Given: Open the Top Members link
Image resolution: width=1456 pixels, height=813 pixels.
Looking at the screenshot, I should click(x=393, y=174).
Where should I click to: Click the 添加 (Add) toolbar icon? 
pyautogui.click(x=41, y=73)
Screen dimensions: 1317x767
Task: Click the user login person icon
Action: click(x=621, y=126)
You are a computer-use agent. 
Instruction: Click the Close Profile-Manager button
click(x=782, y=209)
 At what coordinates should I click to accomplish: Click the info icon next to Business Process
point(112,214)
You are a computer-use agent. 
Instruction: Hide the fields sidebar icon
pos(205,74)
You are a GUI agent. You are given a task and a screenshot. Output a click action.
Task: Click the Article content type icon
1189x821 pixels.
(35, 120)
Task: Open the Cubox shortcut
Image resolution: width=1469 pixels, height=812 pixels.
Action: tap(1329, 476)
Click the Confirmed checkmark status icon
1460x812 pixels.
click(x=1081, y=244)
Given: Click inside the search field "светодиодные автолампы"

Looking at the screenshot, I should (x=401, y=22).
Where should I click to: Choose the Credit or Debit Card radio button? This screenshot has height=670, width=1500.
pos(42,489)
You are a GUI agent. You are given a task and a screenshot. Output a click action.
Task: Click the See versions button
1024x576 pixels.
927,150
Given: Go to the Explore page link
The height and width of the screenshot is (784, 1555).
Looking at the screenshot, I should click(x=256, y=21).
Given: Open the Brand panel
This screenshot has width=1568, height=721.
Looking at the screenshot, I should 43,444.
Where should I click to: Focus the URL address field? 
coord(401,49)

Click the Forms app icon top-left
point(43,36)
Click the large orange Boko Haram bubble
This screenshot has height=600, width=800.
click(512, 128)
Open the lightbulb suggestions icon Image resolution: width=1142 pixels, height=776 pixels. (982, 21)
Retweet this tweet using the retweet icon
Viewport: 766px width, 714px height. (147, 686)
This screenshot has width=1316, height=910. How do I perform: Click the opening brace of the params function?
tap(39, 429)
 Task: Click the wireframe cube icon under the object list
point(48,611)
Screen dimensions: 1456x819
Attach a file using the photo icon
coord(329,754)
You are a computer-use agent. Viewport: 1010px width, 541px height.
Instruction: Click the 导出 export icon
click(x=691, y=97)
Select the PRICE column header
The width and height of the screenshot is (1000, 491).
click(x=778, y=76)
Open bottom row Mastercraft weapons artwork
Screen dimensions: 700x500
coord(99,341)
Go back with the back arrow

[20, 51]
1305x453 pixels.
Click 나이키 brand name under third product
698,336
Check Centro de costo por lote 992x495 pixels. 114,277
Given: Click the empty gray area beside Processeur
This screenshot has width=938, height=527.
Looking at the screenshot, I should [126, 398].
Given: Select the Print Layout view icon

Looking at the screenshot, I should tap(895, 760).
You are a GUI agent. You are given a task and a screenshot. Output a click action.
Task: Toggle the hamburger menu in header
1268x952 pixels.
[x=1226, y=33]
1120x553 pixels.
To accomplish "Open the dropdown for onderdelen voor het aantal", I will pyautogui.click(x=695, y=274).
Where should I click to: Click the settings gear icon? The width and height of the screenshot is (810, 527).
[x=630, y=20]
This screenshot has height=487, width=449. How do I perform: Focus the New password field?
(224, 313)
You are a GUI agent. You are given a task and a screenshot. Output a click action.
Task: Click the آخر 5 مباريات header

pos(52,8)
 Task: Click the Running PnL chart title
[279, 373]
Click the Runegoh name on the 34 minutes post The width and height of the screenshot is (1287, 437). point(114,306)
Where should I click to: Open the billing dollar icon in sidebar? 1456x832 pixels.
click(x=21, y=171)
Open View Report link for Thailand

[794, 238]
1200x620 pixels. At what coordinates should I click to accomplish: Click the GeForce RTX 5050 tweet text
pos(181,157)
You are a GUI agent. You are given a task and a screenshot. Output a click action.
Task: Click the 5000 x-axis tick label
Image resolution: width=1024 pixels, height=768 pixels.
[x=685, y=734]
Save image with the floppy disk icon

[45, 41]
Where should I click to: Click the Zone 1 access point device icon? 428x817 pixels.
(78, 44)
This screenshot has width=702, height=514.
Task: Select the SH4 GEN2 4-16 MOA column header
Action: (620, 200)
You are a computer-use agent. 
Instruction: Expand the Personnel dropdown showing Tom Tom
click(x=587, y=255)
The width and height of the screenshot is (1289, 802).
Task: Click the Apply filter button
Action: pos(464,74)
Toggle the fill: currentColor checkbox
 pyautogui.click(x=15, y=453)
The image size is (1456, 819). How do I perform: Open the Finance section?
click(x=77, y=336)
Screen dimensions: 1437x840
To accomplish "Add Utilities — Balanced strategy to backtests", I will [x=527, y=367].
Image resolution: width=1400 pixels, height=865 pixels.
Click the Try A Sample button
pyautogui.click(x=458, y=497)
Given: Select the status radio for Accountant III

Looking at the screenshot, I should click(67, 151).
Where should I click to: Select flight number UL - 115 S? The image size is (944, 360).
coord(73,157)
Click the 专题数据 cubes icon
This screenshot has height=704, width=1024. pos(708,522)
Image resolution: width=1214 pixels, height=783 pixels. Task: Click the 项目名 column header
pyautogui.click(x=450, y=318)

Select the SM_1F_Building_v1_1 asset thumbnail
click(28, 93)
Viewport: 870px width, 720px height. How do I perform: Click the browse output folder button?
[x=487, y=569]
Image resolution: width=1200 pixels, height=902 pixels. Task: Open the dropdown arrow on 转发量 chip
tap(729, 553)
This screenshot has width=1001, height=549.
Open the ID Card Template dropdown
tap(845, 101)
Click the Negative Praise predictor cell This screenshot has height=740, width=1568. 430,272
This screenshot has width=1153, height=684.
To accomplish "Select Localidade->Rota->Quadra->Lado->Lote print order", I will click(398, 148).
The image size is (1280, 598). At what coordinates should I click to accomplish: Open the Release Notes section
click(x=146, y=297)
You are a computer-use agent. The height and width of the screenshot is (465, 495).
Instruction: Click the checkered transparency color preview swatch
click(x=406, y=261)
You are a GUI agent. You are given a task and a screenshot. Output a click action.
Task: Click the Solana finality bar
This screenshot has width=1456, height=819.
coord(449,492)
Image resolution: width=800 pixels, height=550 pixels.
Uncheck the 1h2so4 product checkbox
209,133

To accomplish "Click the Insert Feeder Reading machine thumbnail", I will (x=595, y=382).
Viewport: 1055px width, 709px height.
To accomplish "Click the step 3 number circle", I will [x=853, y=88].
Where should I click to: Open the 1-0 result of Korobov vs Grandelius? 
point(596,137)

■ **PROBLEM TO WORK ON**: Rewrite all the records with every "computer-use agent" replaced by "desktop agent", leaving everything else unchanged.

■ **OUTPUT FOR THIS EXERCISE**:
Given: Open the Top Members link
Image resolution: width=1456 pixels, height=813 pixels.
Looking at the screenshot, I should click(x=393, y=174).
Where should I click to: Click the 添加 (Add) toolbar icon? 
pyautogui.click(x=41, y=73)
Screen dimensions: 1317x767
Task: Click the user login person icon
Action: click(x=621, y=126)
You are a desktop agent. 
Instruction: Click the Close Profile-Manager button
click(x=782, y=209)
 At what coordinates should I click to accomplish: Click the info icon next to Business Process
point(112,214)
You are a desktop agent. 
Instruction: Hide the fields sidebar icon
pos(205,74)
You are a GUI agent. You are given a task and a screenshot. Output a click action.
Task: Click the Article content type icon
1189x821 pixels.
(35, 120)
Task: Open the Cubox shortcut
Image resolution: width=1469 pixels, height=812 pixels.
Action: tap(1329, 476)
Click the Confirmed checkmark status icon
1460x812 pixels.
click(x=1081, y=244)
Given: Click inside the search field "светодиодные автолампы"

Looking at the screenshot, I should (x=401, y=22).
Where should I click to: Choose the Credit or Debit Card radio button? This screenshot has height=670, width=1500.
pos(42,489)
You are a GUI agent. You are given a task and a screenshot. Output a click action.
Task: Click the See versions button
1024x576 pixels.
927,150
Given: Go to the Explore page link
The height and width of the screenshot is (784, 1555).
Looking at the screenshot, I should click(x=256, y=21).
Given: Open the Brand panel
This screenshot has width=1568, height=721.
Looking at the screenshot, I should 43,444.
Where should I click to: Focus the URL address field? 
coord(401,49)

Click the Forms app icon top-left
point(43,36)
Click the large orange Boko Haram bubble
This screenshot has height=600, width=800.
click(512, 128)
Open the lightbulb suggestions icon Image resolution: width=1142 pixels, height=776 pixels. (982, 21)
Retweet this tweet using the retweet icon
Viewport: 766px width, 714px height. (147, 686)
This screenshot has width=1316, height=910. How do I perform: Click the opening brace of the params function?
tap(39, 429)
 Task: Click the wireframe cube icon under the object list
point(48,611)
Screen dimensions: 1456x819
Attach a file using the photo icon
coord(329,754)
You are a desktop agent. Viewport: 1010px width, 541px height.
Instruction: Click the 导出 export icon
click(x=691, y=97)
Select the PRICE column header
The width and height of the screenshot is (1000, 491).
click(x=778, y=76)
Open bottom row Mastercraft weapons artwork
Screen dimensions: 700x500
coord(99,341)
Go back with the back arrow

[20, 51]
1305x453 pixels.
Click 나이키 brand name under third product
698,336
Check Centro de costo por lote 992x495 pixels. 114,277
Given: Click the empty gray area beside Processeur
This screenshot has width=938, height=527.
Looking at the screenshot, I should [126, 398].
Given: Select the Print Layout view icon

Looking at the screenshot, I should tap(895, 760).
You are a GUI agent. You are given a task and a screenshot. Output a click action.
Task: Toggle the hamburger menu in header
1268x952 pixels.
[x=1226, y=33]
1120x553 pixels.
To accomplish "Open the dropdown for onderdelen voor het aantal", I will pyautogui.click(x=695, y=274).
Where should I click to: Click the settings gear icon? The width and height of the screenshot is (810, 527).
[x=630, y=20]
This screenshot has height=487, width=449. How do I perform: Focus the New password field?
(224, 313)
You are a GUI agent. You are given a task and a screenshot. Output a click action.
Task: Click the آخر 5 مباريات header

pos(52,8)
 Task: Click the Running PnL chart title
[279, 373]
Click the Runegoh name on the 34 minutes post The width and height of the screenshot is (1287, 437). point(114,306)
Where should I click to: Open the billing dollar icon in sidebar? 1456x832 pixels.
click(x=21, y=171)
Open View Report link for Thailand

[794, 238]
1200x620 pixels. At what coordinates should I click to accomplish: Click the GeForce RTX 5050 tweet text
pos(181,157)
You are a GUI agent. You are given a task and a screenshot. Output a click action.
Task: Click the 5000 x-axis tick label
Image resolution: width=1024 pixels, height=768 pixels.
[x=685, y=734]
Save image with the floppy disk icon

[45, 41]
Where should I click to: Click the Zone 1 access point device icon? 428x817 pixels.
(78, 44)
This screenshot has width=702, height=514.
Task: Select the SH4 GEN2 4-16 MOA column header
Action: (620, 200)
You are a desktop agent. 
Instruction: Expand the Personnel dropdown showing Tom Tom
click(x=587, y=255)
The width and height of the screenshot is (1289, 802).
Task: Click the Apply filter button
Action: pos(464,74)
Toggle the fill: currentColor checkbox
 pyautogui.click(x=15, y=453)
The image size is (1456, 819). How do I perform: Open the Finance section?
click(x=77, y=336)
Screen dimensions: 1437x840
To accomplish "Add Utilities — Balanced strategy to backtests", I will [x=527, y=367].
Image resolution: width=1400 pixels, height=865 pixels.
Click the Try A Sample button
pyautogui.click(x=458, y=497)
Given: Select the status radio for Accountant III

Looking at the screenshot, I should click(67, 151).
Where should I click to: Select flight number UL - 115 S? The image size is (944, 360).
coord(73,157)
Click the 专题数据 cubes icon
This screenshot has height=704, width=1024. pos(708,522)
Image resolution: width=1214 pixels, height=783 pixels. Task: Click the 项目名 column header
pyautogui.click(x=450, y=318)

Select the SM_1F_Building_v1_1 asset thumbnail
click(28, 93)
Viewport: 870px width, 720px height. How do I perform: Click the browse output folder button?
[x=487, y=569]
Image resolution: width=1200 pixels, height=902 pixels. Task: Open the dropdown arrow on 转发量 chip
tap(729, 553)
This screenshot has width=1001, height=549.
Open the ID Card Template dropdown
tap(845, 101)
Click the Negative Praise predictor cell This screenshot has height=740, width=1568. 430,272
This screenshot has width=1153, height=684.
To accomplish "Select Localidade->Rota->Quadra->Lado->Lote print order", I will click(398, 148).
The image size is (1280, 598). At what coordinates should I click to accomplish: Open the Release Notes section
click(x=146, y=297)
You are a desktop agent. The height and width of the screenshot is (465, 495).
Instruction: Click the checkered transparency color preview swatch
click(x=406, y=261)
You are a GUI agent. You are given a task and a screenshot. Output a click action.
Task: Click the Solana finality bar
This screenshot has width=1456, height=819.
coord(449,492)
Image resolution: width=800 pixels, height=550 pixels.
Uncheck the 1h2so4 product checkbox
209,133

To accomplish "Click the Insert Feeder Reading machine thumbnail", I will (x=595, y=382).
Viewport: 1055px width, 709px height.
To accomplish "Click the step 3 number circle", I will [x=853, y=88].
Where should I click to: Open the 1-0 result of Korobov vs Grandelius? 
point(596,137)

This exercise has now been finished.